Pixel coordinate grounding data:
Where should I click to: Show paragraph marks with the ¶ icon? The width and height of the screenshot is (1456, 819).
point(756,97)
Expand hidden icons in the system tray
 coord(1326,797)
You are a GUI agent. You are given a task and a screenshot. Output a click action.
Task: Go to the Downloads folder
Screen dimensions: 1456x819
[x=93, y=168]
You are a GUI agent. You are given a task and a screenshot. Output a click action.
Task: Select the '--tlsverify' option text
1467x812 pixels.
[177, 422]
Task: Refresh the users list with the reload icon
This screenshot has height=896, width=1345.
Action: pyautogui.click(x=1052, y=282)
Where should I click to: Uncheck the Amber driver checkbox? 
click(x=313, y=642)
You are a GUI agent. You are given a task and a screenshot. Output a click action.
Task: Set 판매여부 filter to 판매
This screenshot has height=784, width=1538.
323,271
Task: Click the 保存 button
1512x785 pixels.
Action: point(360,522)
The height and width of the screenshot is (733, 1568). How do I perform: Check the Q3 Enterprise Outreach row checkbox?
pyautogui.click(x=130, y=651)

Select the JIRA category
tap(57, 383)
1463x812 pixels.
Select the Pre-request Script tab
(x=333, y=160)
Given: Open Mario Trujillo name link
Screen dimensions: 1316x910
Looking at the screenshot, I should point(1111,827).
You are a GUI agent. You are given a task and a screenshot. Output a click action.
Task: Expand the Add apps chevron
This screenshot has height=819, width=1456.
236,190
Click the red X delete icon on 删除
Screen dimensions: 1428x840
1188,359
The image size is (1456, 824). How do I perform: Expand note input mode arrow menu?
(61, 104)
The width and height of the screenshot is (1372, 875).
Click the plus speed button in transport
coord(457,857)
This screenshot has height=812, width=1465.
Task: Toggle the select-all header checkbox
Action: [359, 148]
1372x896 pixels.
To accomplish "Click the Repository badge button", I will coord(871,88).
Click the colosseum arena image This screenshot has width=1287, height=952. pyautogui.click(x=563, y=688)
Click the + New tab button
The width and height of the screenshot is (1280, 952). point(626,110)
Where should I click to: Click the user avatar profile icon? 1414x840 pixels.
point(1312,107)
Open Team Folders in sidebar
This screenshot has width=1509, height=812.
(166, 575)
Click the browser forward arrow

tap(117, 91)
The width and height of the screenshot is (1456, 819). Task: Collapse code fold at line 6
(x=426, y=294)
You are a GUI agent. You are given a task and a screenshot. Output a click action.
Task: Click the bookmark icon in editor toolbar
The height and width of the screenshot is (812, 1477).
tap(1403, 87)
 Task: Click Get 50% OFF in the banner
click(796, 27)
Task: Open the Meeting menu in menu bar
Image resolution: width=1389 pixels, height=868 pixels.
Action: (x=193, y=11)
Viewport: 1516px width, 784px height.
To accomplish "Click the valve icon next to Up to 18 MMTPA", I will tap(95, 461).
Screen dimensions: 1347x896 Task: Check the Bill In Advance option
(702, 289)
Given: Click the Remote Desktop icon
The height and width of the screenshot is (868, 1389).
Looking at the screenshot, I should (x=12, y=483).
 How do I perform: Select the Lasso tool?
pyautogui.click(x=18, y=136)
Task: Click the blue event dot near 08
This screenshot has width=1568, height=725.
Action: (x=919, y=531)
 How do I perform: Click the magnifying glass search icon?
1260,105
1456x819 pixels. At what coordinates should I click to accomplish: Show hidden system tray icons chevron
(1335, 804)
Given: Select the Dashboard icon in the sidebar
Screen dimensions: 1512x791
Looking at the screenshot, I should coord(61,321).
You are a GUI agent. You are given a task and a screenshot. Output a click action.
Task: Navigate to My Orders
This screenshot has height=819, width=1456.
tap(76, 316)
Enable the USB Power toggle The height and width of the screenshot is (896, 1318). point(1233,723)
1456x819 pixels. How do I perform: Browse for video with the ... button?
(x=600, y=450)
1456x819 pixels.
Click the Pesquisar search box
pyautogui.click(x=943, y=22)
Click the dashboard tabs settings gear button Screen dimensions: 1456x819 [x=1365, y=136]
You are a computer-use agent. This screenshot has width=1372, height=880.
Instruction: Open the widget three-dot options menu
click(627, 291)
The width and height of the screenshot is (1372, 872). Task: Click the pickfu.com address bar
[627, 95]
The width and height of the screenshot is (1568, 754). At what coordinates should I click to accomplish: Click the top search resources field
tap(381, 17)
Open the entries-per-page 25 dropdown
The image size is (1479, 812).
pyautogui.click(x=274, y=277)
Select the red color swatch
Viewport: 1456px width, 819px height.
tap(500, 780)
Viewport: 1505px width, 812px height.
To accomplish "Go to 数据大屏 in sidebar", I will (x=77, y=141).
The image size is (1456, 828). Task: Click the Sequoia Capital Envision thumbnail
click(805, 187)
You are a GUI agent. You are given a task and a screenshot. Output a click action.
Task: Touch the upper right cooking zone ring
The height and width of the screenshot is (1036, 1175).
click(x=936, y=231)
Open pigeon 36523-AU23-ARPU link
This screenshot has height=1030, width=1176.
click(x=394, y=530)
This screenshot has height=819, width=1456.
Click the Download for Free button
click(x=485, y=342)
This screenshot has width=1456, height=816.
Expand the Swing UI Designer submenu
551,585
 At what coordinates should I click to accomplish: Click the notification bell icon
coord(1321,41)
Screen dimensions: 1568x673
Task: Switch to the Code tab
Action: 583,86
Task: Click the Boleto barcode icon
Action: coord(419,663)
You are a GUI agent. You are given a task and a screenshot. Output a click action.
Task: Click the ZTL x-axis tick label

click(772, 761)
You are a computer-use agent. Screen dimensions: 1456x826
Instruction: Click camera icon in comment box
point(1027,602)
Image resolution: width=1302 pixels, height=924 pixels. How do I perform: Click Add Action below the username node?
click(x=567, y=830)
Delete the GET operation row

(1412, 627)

- WHAT TO DO:
Every entry is to be retyped word for word.

- WORKED SOLUTION:
Where should I click to: Show paragraph marks with the ¶ icon? The width and height of the screenshot is (1456, 819).
point(756,97)
Expand hidden icons in the system tray
 coord(1326,797)
You are a GUI agent. You are given a task and a screenshot. Output a click action.
Task: Go to the Downloads folder
Screen dimensions: 1456x819
[x=93, y=168]
You are a GUI agent. You are given a task and a screenshot. Output a click action.
Task: Select the '--tlsverify' option text
1467x812 pixels.
[177, 422]
Task: Refresh the users list with the reload icon
This screenshot has height=896, width=1345.
Action: pyautogui.click(x=1052, y=282)
Where should I click to: Uncheck the Amber driver checkbox? 
click(x=313, y=642)
You are a GUI agent. You are given a task and a screenshot. Output a click action.
Task: Set 판매여부 filter to 판매
This screenshot has height=784, width=1538.
323,271
Task: Click the 保存 button
1512x785 pixels.
Action: point(360,522)
The height and width of the screenshot is (733, 1568). How do I perform: Check the Q3 Enterprise Outreach row checkbox?
pyautogui.click(x=130, y=651)

Select the JIRA category
tap(57, 383)
1463x812 pixels.
Select the Pre-request Script tab
(x=333, y=160)
Given: Open Mario Trujillo name link
Screen dimensions: 1316x910
Looking at the screenshot, I should point(1111,827).
You are a GUI agent. You are given a task and a screenshot. Output a click action.
Task: Expand the Add apps chevron
This screenshot has height=819, width=1456.
236,190
Click the red X delete icon on 删除
Screen dimensions: 1428x840
1188,359
The image size is (1456, 824). How do I perform: Expand note input mode arrow menu?
(61, 104)
The width and height of the screenshot is (1372, 875).
Click the plus speed button in transport
coord(457,857)
This screenshot has height=812, width=1465.
Task: Toggle the select-all header checkbox
Action: [359, 148]
1372x896 pixels.
To accomplish "Click the Repository badge button", I will coord(871,88).
Click the colosseum arena image This screenshot has width=1287, height=952. pyautogui.click(x=563, y=688)
Click the + New tab button
The width and height of the screenshot is (1280, 952). point(626,110)
Where should I click to: Click the user avatar profile icon? 1414x840 pixels.
point(1312,107)
Open Team Folders in sidebar
This screenshot has width=1509, height=812.
(166, 575)
Click the browser forward arrow

tap(117, 91)
The width and height of the screenshot is (1456, 819). Task: Collapse code fold at line 6
(x=426, y=294)
You are a GUI agent. You are given a task and a screenshot. Output a click action.
Task: Click the bookmark icon in editor toolbar
The height and width of the screenshot is (812, 1477).
tap(1403, 87)
 Task: Click Get 50% OFF in the banner
click(796, 27)
Task: Open the Meeting menu in menu bar
Image resolution: width=1389 pixels, height=868 pixels.
Action: (x=193, y=11)
Viewport: 1516px width, 784px height.
To accomplish "Click the valve icon next to Up to 18 MMTPA", I will tap(95, 461).
Screen dimensions: 1347x896 Task: Check the Bill In Advance option
(702, 289)
Given: Click the Remote Desktop icon
The height and width of the screenshot is (868, 1389).
Looking at the screenshot, I should (x=12, y=483).
 How do I perform: Select the Lasso tool?
pyautogui.click(x=18, y=136)
Task: Click the blue event dot near 08
This screenshot has width=1568, height=725.
Action: (x=919, y=531)
 How do I perform: Click the magnifying glass search icon?
1260,105
1456x819 pixels. At what coordinates should I click to accomplish: Show hidden system tray icons chevron
(1335, 804)
Given: Select the Dashboard icon in the sidebar
Screen dimensions: 1512x791
Looking at the screenshot, I should coord(61,321).
You are a GUI agent. You are given a task and a screenshot. Output a click action.
Task: Navigate to My Orders
This screenshot has height=819, width=1456.
tap(76, 316)
Enable the USB Power toggle The height and width of the screenshot is (896, 1318). point(1233,723)
1456x819 pixels. How do I perform: Browse for video with the ... button?
(x=600, y=450)
1456x819 pixels.
Click the Pesquisar search box
pyautogui.click(x=943, y=22)
Click the dashboard tabs settings gear button Screen dimensions: 1456x819 [x=1365, y=136]
You are a computer-use agent. This screenshot has width=1372, height=880.
Instruction: Open the widget three-dot options menu
click(627, 291)
The width and height of the screenshot is (1372, 872). Task: Click the pickfu.com address bar
[627, 95]
The width and height of the screenshot is (1568, 754). At what coordinates should I click to accomplish: Click the top search resources field
tap(381, 17)
Open the entries-per-page 25 dropdown
The image size is (1479, 812).
pyautogui.click(x=274, y=277)
Select the red color swatch
Viewport: 1456px width, 819px height.
tap(500, 780)
Viewport: 1505px width, 812px height.
To accomplish "Go to 数据大屏 in sidebar", I will (x=77, y=141).
The image size is (1456, 828). Task: Click the Sequoia Capital Envision thumbnail
click(805, 187)
You are a GUI agent. You are given a task and a screenshot. Output a click action.
Task: Touch the upper right cooking zone ring
The height and width of the screenshot is (1036, 1175).
click(x=936, y=231)
Open pigeon 36523-AU23-ARPU link
This screenshot has height=1030, width=1176.
click(x=394, y=530)
This screenshot has height=819, width=1456.
Click the Download for Free button
click(x=485, y=342)
This screenshot has width=1456, height=816.
Expand the Swing UI Designer submenu
551,585
 At what coordinates should I click to accomplish: Click the notification bell icon
coord(1321,41)
Screen dimensions: 1568x673
Task: Switch to the Code tab
Action: 583,86
Task: Click the Boleto barcode icon
Action: coord(419,663)
You are a GUI agent. You are given a task and a screenshot. Output a click action.
Task: Click the ZTL x-axis tick label

click(772, 761)
You are a computer-use agent. Screen dimensions: 1456x826
Instruction: Click camera icon in comment box
point(1027,602)
Image resolution: width=1302 pixels, height=924 pixels. How do I perform: Click Add Action below the username node?
click(x=567, y=830)
Delete the GET operation row

(1412, 627)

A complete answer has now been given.